AHL Research Versioned TimeSeries and Tick store
Project description
Arctic is a high performance datastore for numeric data. It supports Pandas, numpy arrays and pickled objects out-of-the-box, with pluggable support for other data types and optional versioning.
Arctic can query millions of rows per second per client, achieves ~10x compression on network bandwidth, ~10x compression on disk, and scales to hundreds of millions of rows per second per MongoDB instance.
Arctic has been under active development at Man AHL since 2012.
Quickstart
Install Arctic
pip install git+https://github.com/manahl/arctic.git
Run a MongoDB
mongod --dbpath <path/to/db_directory>
Using VersionStore
from arctic import Arctic # Connect to Local MONGODB store = Arctic('localhost') # Create the library - defaults to VersionStore store.initialize_library('NASDAQ') # Access the library library = store['NASDAQ'] # Load some data - maybe from Quandl aapl = Quandl.get("NASDAQ/AAPL", authtoken="your token here") # Store the data in the library library.write('AAPL', aapl, metadata={'source': 'Quandl'}) # Reading the data item = library.read('AAPL') aapl = item.data metadata = item.metadata
VersionStore supports much more: See the HowTo!

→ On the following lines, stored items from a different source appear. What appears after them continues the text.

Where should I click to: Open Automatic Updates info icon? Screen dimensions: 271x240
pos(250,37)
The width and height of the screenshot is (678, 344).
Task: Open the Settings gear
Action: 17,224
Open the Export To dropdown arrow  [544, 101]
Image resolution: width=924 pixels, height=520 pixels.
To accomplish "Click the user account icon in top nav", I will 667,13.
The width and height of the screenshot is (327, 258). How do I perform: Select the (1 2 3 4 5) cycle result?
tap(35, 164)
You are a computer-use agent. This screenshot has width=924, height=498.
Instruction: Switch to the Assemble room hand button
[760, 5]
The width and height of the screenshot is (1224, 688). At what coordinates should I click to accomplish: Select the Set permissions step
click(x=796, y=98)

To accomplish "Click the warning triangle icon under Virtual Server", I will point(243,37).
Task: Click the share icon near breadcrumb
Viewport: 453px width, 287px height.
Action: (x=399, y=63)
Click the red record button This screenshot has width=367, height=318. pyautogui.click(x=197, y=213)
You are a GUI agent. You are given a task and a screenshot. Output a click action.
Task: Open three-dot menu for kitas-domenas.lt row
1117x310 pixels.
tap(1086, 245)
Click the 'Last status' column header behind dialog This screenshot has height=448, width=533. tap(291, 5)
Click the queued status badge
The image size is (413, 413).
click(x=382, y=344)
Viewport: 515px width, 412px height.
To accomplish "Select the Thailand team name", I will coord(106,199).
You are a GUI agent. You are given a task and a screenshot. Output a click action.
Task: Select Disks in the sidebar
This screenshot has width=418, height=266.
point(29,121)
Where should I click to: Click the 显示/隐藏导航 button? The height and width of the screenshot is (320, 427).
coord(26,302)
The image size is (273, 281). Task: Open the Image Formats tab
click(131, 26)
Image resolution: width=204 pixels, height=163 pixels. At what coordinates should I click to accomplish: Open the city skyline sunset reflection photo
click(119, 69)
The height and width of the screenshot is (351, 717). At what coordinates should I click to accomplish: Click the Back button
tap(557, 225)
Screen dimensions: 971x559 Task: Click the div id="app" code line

Adding your own storage engine
Plugging a custom class in as a library type is straightforward. This example shows how.
Concepts
Libraries
Arctic provides namespaced libraries of data. These libraries allow bucketing data by source, user or some other metric (for example frequency: End-Of-Day; Minute Bars; etc.).
Arctic supports multiple data libraries per user. A user (or namespace) maps to a MongoDB database (the granularity of mongo authentication). The library itself is composed of a number of collections within the database. Libraries look like:
user.EOD
user.ONEMINUTE
A library is mapped to a Python class. All library databases in MongoDB are prefixed with ‘arctic_’
Storage Engines
Arctic includes two storage engines:
VersionStore: a key-value versioned TimeSeries store. It supports:
Pandas data types (other Python types pickled)
Multiple versions of each data item. Can easily read previous versions.
Create point-in-time snapshots across symbols in a library
Soft quota support
Hooks for persisting other data types
Audited writes: API for saving metadata and data before and after a write.
a wide range of TimeSeries data frequencies: End-Of-Day to Minute bars
TickStore: Column oriented tick database. Supports dynamic fields, chunks aren’t versioned. Designed for large continuously ticking data.
Arctic storage implementations are pluggable. VersionStore is the default.
Requirements
Arctic currently works with:
Python 2.7, 3.3, 3.4
pymongo >= 3.0
Pandas
MongoDB >= 2.4.x
Acknowledgements
Arctic has been under active development at Man AHL since 2012.
It wouldn’t be possible without the work of the AHL Data Engineering Team including:
Tope Olukemi
Drake Siard
… and many others …
Contributions welcome!
License
Arctic is licensed under the GNU LGPL v2.1. A copy of which is included in LICENSE
Changelog
1.20 (2016-02-03)
Feature: #98 Add initial_image as optional parameter on tickstore write()
Bugfix: #100 Write error on end field when writing with pandas dataframes
1.19 (2016-01-29)
Feature: Add python 3.3/3.4 support
Bugfix: #95 Fix raising NoDataFoundException across multiple low level libraries
1.18 (2016-01-05)
Bugfix: #81 Fix broken read of multi-index DataFrame written by old version of Arctic
Bugfix: #49 Fix strifying tickstore
1.17 (2015-12-24)
Feature: Add timezone suppport to store multi-index dataframes
Bugfix: Fixed broken sdist releases
1.16 (2015-12-15)
Feature: ArticTransaction now supports non-audited ‘transactions’: audit=False with ArcticTransaction(Arctic('hostname')['some_library'], 'symbol', audit=False) as at: ... This is useful for batch jobs which read-modify-write and don’t want to clash with concurrent writers, and which don’t require keeping all versions of a symbol.
1.15 (2015-11-25)
Feature: get_info API added to version_store.
1.14 (2015-11-25)
1.12 (2015-11-12)
Bugfix: correct version detection for Pandas >= 0.18.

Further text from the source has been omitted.